--- Action item ---
Scan the material for the word "agent" and return every matching line.

(Data section)

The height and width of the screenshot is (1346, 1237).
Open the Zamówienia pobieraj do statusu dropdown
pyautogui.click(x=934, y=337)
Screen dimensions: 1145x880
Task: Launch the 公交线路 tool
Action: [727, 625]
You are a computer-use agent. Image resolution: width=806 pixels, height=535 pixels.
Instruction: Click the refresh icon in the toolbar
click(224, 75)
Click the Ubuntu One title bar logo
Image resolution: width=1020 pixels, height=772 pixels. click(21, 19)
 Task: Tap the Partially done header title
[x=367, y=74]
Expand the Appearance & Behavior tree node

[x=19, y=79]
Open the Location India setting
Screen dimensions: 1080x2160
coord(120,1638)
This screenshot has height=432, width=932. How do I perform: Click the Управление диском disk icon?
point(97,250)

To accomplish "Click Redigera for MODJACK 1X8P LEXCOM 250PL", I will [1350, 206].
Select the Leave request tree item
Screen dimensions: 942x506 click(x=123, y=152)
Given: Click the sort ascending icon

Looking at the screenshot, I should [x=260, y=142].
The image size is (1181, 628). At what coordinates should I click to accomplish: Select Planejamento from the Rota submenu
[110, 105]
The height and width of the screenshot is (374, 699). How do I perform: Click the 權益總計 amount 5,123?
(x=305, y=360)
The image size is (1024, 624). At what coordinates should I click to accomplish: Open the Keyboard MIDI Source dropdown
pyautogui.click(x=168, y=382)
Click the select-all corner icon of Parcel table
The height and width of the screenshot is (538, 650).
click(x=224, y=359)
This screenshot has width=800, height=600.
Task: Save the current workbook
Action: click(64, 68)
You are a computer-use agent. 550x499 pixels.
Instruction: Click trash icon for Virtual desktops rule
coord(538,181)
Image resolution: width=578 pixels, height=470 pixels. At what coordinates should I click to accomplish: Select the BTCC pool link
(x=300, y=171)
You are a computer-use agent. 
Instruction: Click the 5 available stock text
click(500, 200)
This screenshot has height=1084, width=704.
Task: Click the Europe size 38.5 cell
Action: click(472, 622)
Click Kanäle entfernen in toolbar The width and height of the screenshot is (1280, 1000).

(End Data section)

--- Problem solution ---
You are a computer-use agent. Image resolution: width=806 pixels, height=535 pixels.
You are a computer-use agent. 550x499 pixels.
You are a computer-use agent. 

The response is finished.